The Potter Trail has got its fair share of celebrities too. This includes the Russo brothers (directors of the Avengers franchise) who were filming in Edinburgh recently and ended up closing off most of the roads where the tour takes place. “It was almost like a nice ‘sorry for diverting your tour’ gesture,” laughs Duffy.
The tours run every day of the year, except from December 24 to 26. There is a burgeoning demand. “We were the first (and the only, till 2017) Harry Potter tour company in Edinburgh. There are now at least 10 other tours although new ones are popping up all the time and I lose count,” he says.
Despite it being almost a decade since the last film of the Harry Potter franchise was released, what is it that still draws people to these thematic tours? “There is constantly a new generation of people reading and watching the films,” says Lewis Swan who started Brit Movie Tours in London, in late 2009. “The story appeals to people because this incredibly crafted magical world has aspects of the real world. It is easy to escape into,” he adds.
Their first few tours were to filming locations of James Bond and Harry Potter. Swan says that in 2012, the opening of The Making of Harry Potter at the Warner Bros. Studio in London helped. “There has been an increase in the sales of Harry Potter tours in the last few years,” says Swan. Spin-off films like Fantastic Beasts and Where to Find Them and Fantastic Beasts: The Crimes of Grindelwald have kept the interest alive.

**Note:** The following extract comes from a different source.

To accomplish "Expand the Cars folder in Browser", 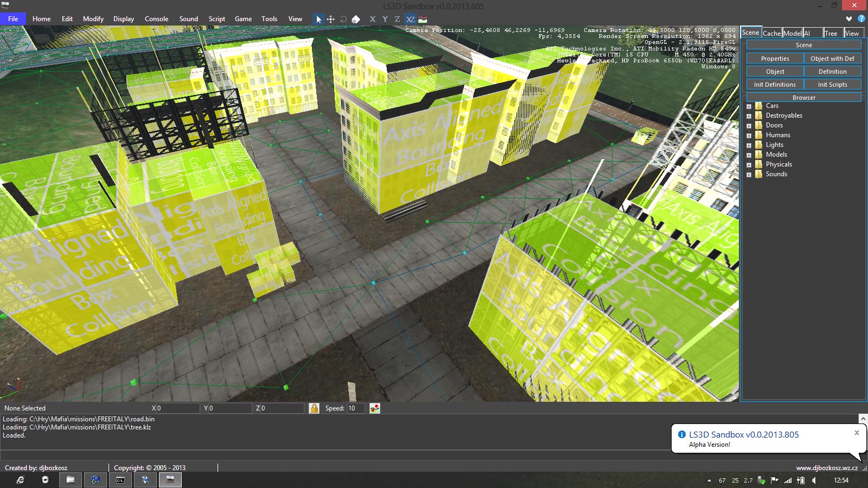I will 749,107.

Brit Movie Tours has 60 different offerings, right from Doc Martin and Game of Thrones to Notting Hill and Love Actually. While the popularity varies from time to time, Harry Potter has remained one of the top tours and the other current favourites are Peaky Blinders and Downtown Abbey. Harry Potter walking and bus tours contribute to 20% of the sales. Given the current situation in London, Brit Movie Tours has hopped on the virtual tour bandwagon too, offering clients a glimpse of where The Half Blood Prince was shot.
“You have to sell what people are looking for,” says Alasdair de Voil who started Visit Oxford Tour in 2011 in Oxford. Even though the company started out doing other tours, Harry Potter which was inducted four years ago, is his bread and butter. “Easily three-quarters of our sales are from Harry Potter,” he says.

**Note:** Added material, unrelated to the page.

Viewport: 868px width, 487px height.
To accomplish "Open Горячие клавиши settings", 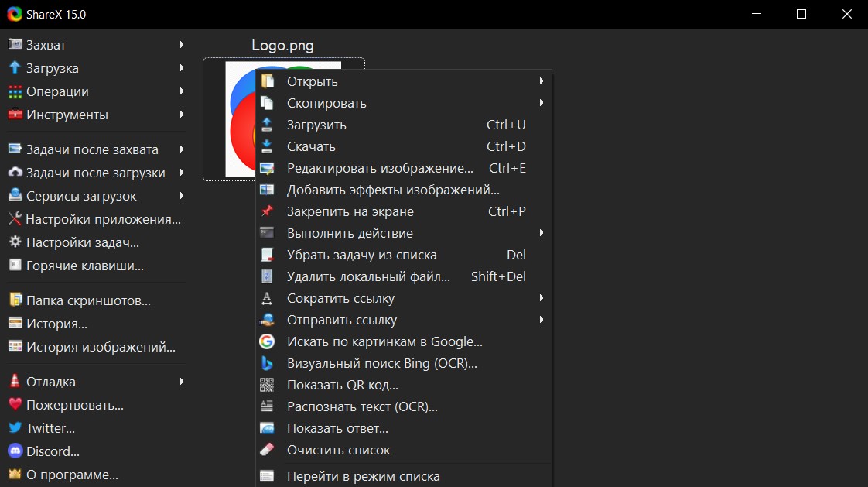I will (85, 266).
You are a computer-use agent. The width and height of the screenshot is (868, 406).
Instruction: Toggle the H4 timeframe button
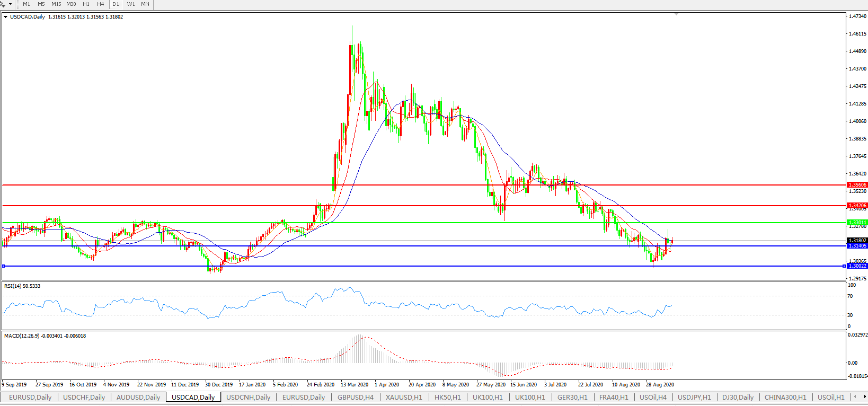[100, 4]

His other tours include CS Lewis, Tolkien and Inspector Morse among others. “I would dress up as the Mad Hatter and get publicity but that did not translate into sales. The reason people like film tours is because they have seen it on television and are familiar with the characters,” he opines. Other than the demand, it was the creativity of the Harry Potter franchise that encouraged de Voil to start these tours. He also makes sure to recruit guides who are into the series and bring their enthusiasm into the walks.

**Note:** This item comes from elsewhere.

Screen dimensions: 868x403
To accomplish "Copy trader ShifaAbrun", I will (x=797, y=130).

Visit Oxford Tour offers two Harry Potter outings: to New College and Christ Church. Of the two, de Voil’s pick is easily the trip to New College. The building dates back to 1379. The scenes shot here include the one at the cloister, where Draco Malfoy bullies Harry but is promptly turned into a ferret by Mad Eye Moody, and it is here that Harry meets Cedric Diggory in The Goblet of Fire. Christ Church’s claim to fame among other things is its staircase where Professor McGonagall awaits the new students at Hogwarts. The Divinity School is another famous stop: it was used as the infirmary where Harry ends up at the end of The Philosopher’s Stone and it is also where Ron awkwardly dances with Professor McGonagall in The Goblet of Fire.
de Voil’s tours are interactive, informative and peppered with history and facts. For example, did you know Emma Watson lived in Oxford and studied at the Dragon School there? The other excitement is spotting celebrities, like Ben Kingsley and band members of Radiohead. And with these additional perks thrown in, together with the crew of Visit Oxford Tour, wannabe witches and wizards walk together in robes, rediscovering moments from the series that remains one of the most loved work of fiction, of our times.